▶ **WHAT IS NEEDED**: All lines in the listing below that hold the string "menu" are to be tallied, with only the total reported.

▶ **DATA RECORDS**:
-=-=-=-=-

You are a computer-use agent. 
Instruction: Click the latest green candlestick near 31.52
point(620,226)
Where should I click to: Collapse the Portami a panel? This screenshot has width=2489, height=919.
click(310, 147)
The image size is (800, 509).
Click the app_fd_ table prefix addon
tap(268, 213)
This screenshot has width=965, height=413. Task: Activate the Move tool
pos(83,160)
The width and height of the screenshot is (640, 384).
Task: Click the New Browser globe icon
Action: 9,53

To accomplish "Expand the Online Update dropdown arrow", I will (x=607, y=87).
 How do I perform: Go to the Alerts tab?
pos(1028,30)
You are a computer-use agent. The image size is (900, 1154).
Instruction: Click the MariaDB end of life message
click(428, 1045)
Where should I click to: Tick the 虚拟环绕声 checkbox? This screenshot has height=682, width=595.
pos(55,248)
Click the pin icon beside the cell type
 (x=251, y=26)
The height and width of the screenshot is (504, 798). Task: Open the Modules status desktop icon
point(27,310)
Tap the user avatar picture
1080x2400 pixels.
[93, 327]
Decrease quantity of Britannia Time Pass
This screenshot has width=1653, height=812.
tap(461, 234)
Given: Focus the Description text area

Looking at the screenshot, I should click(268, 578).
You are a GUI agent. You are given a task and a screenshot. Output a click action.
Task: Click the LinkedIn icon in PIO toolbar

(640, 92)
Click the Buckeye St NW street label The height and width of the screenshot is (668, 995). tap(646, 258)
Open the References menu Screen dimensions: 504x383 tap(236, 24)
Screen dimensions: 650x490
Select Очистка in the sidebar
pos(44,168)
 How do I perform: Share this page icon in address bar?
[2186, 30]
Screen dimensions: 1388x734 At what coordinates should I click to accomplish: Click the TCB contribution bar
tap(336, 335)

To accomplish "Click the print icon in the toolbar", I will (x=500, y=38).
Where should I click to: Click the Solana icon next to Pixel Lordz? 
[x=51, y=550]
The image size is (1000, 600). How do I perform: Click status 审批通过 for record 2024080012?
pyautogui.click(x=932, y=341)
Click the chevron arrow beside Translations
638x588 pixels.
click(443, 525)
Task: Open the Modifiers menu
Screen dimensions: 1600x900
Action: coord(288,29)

-=-=-=-=-

▶ **RESULT OF THIS EXERCISE**: 2